N-Methyl-N-nitrosourea during late gestation results in concomitant but reversible progenitor cell reduction and delayed neurogenesis in the hippocampus of rats

Abstract

N-Methyl-N-nitrosourea (MNU) is an alkylating agent having genotoxic potential to cause gene mutations and antiproliferative cytotoxic activity on developing brains to cause microcephaly by mid-gestational exposure in rodents. This study investigated the transient genotoxic and cytocidal effect of MNU at the beginning of the subgranular zone (SGZ) formation in the hippocampal dentate gyrus on neurogenesis in later life using rats.

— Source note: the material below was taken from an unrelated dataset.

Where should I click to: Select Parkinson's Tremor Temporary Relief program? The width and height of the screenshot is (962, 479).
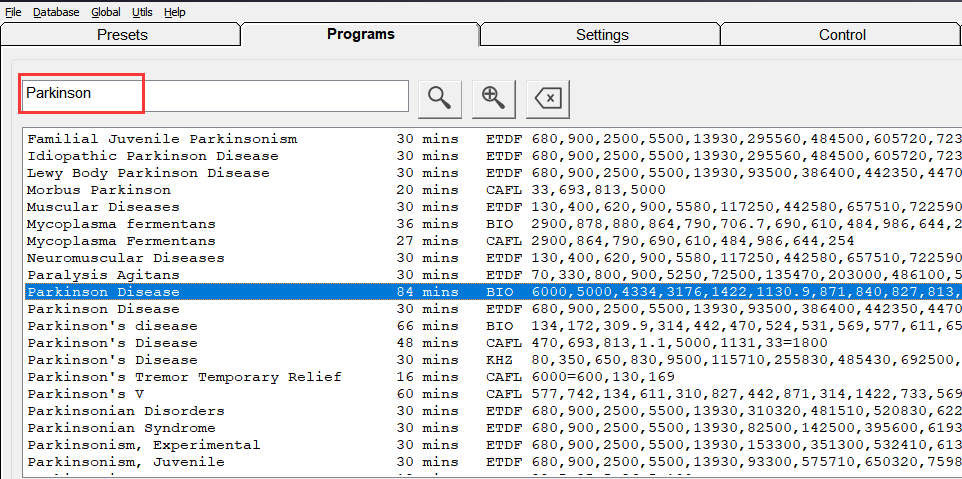point(184,377)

Pregnant rats were injected with MNU at 0 (vehicle controls), 1 or 3mg/kg body weight intraperitoneally from gestational day (GD) 18 to GD 20 once a day. In offspring, effects were observed at 3mg/kg. Fetal brains on GD 21 after the last MNU injection increased TUNEL+ apoptotic cells in the tertiary germinal matrices. At postnatal day (PND) 21 on weaning, offspring displayed decrease of doublecortin (Dcx)+ cells and cell proliferation in the SGZ and increase of calbindin (Calb1)+ interneurons in the dentate hilus. Postnatal single bromodeoxyuridine (BrdU) injection on PND 3 resulted in an increase of BrdU+/Dcx+ cells. On PND 77, Dcx+ cells recovered in number, but cell proliferation increased in the SGZ. Thus, late-gestational maternal MNU exposure may induce reversible reductions of type-3 progenitor and/or immature granule cells and cell proliferation on weaning in response to progenitor cell apoptosis, as well as delayed neurogenesis due to cell cycle arrest. Increases of Calb1+ interneurons on weaning and SGZ cell proliferation later on may reflect compensatory mechanism for MNU-induced aberrant neurogenesis. Considering the lack of effects on PND 77, MNU may mainly target transient populations of highly proliferative progenitor cells without affecting their stem cells to undergo progenitor production. Protective and plasticity mechanism may be operated against genotoxic agents on hippocampal neurogenesis.